La questione più spinosa però non ha a che fare con il numero di pagine che un libro possiede, bensì con la quantità di pressione che questo esercita sulla mia emotività. Sono una persona emotiva e non ne faccio mistero, mi rallegro anzi di avere ancora il potere di commuovermi. Certo, vorrei evitare di mettermi a piangere mentre guardo Fantozzi venire preso a schiaffoni, ma a tutti ci si abitua.
Avevo con me “Nel nome della madre” già da qualche giorno e siccome sapevo di cosa parlava l’ho tenuto ben distante. Avevo paura che non fosse il momento giusto per affrontarlo. Se sai già dove si va a parare, se sai già quale strada devi percorrere per arrivare a vedere la luce in fondo al tunnel devi sentirti estremamente preparato. Altrimenti rischi di crollare a metà, di fuggire.
Il libro di Alessandro Greco parla di una storia vera, la sua. Alcuni anni di vita di una persona che stava per diventare padre per la seconda volta e contemporaneamente si vede affiorare lo spettro di una morte prematura a causa di un tumore*. Una persona che vede la sconfitta del male e la morte del proprio secondo figlio. La sto facendo breve, mi costa fatica anche scrivere di ciò che ho letto. Quella persona è Alessandro Greco.
Mi sono chiesto, mentre leggevo, se tutto quello che scorreva sotto i miei occhi avrebbe dovuto farmi provare pena per lui, se avrei dovuto nutrire un’innata simpatia per un essere umano che era passato attraverso tutto questo ed era sopravvissuto (anche se le parti di noi che perdiamo sono le più difficili da vedere dall’esterno). Ho concluso questi miei pensieri con l’idea che niente di tutto ciò deve avvenire con un libro. Nessuna storia tragica deve influenzare il nostro giudizio su una persona, ma semmai dovessi incontrare Alessandro Greco credo che farei fatica a non appoggiargli una mano sulla spalla e stringergliela lievemente.
La lettura di questo libro non è semplice. O meglio, il libro fila via, ma ciò che racconta vi rimane addosso. Non mi è stato possibile fare una delle mie solite lunghissime sedute di lettura. Però voglio dire una cosa, una cosa che non so nemmeno se Greco avesse in mente quando ha scritto “Nel nome della madre”: ogni minuto conta.

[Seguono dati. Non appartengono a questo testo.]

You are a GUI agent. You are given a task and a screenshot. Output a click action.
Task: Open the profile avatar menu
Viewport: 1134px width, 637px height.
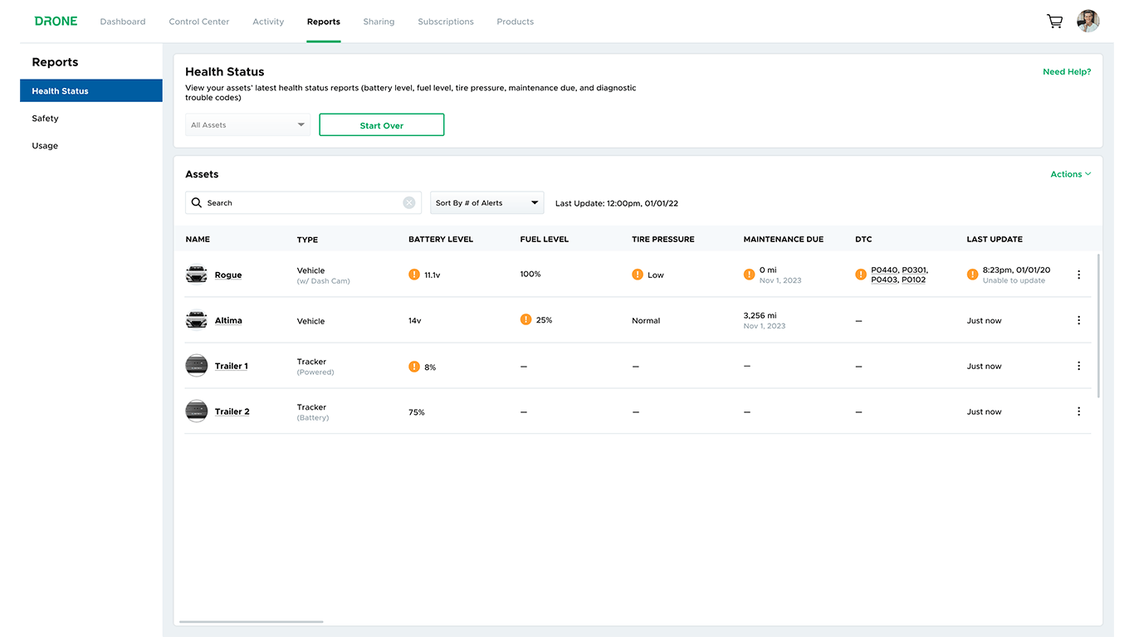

Mi auguro che alla fine, quando Greco ha messo il punto finale a questo libro, si sia sentito almeno un po’ meglio, più libero, un po’ più leggero. Anche se ciò che è stato non viene lavato via dal tempo, quello che ci aspetta, le persona che ci aspettano, sono davanti a noi.
*Sapete, dalle mie parti spesso si usa dire che una persona è morta “per un brutto male”. Quando ero bambino mi sono sempre chiesto quale fosse questo brutto male, perché definirlo senza definirlo te lo fa odiare ancora di più. E’ una malattia subdola, ma ha un nome. I vecchi continuano a definirlo “un brutto male”, ma io ho cominciato a chiamarlo con il suo nome da quando avevo quattordici anni.